Do these two bit-counting algorithms have the same time complexity?

Below is an algorithm I picked up somewhere (forgot where exactly, possibly from this answer) to calculate the amount of bits set in an integer, i.e. its Hamming weight.
function hamming_weight($i)
{
$i = $i - (($i >> 1) & 0x55555555);
$i = ($i & 0x33333333) + (($i >> 2) & 0x33333333);
return ((($i + ($i >> 4)) & 0x0F0F0F0F) * 0x01010101) >> 24;
}
(I happened to have it handy in PHP, but this could really be any language.)
If I'm not terribly mistaken, this runs in O(1) - there's no branches after all.
Now here's a bit-counting function I wrote myself, which apart from readability I deem inferior:
function hamming_weight_2($i)
{
$weight = 0;
for ($k = 1, $s = 0; $k < 0xFFFFFFFF; $k *= 2, $s++)
{
$weight += (($i & $k) >> $s);
}
return $weight;
}
However, in what way is it inferior? At first I thought "well there's a loop, so this should run in linear time", but then I realized the loop doesn't depend on the size of the input at all. No matter the size of $i, the number of iterations stays the same.
What I'm thus wondering is this:
Can these two alogrithms really be said to both run in O(1)?

**BRIEF A**
In the bit-counting question, why does the author come to doubt that the function with the loop runs in linear time? Answer in one to three sentences.
**BRIEF B**
Reproduce everything in the bit-counting question from "Now here's a" down to "stays the same.", word for word.
The material that comes next has no role in any of these tasks.

**EXCERPTED RECORDS**
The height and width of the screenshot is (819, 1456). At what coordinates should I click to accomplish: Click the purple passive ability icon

--

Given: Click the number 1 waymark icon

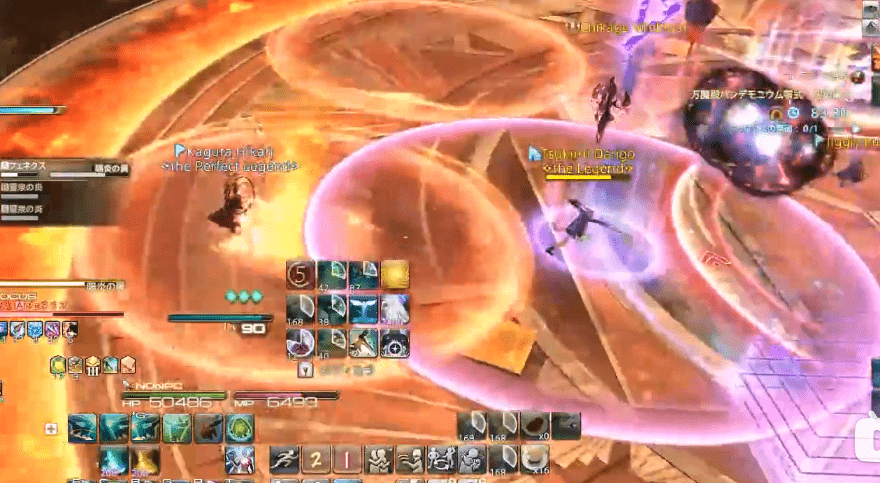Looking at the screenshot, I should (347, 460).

**EXERCISE RESULT A**
The author first assumed that having a loop meant linear time, but then realized that the loop does not depend on the size of the input. No matter the size of $i, the number of iterations stays the same.

**EXERCISE RESULT B**
Now here's a bit-counting function I wrote myself, which apart from readability I deem inferior:
function hamming_weight_2($i)
{
$weight = 0;
for ($k = 1, $s = 0; $k < 0xFFFFFFFF; $k *= 2, $s++)
{
$weight += (($i & $k) >> $s);
}
return $weight;
}
However, in what way is it inferior? At first I thought "well there's a loop, so this should run in linear time", but then I realized the loop doesn't depend on the size of the input at all. No matter the size of $i, the number of iterations stays the same.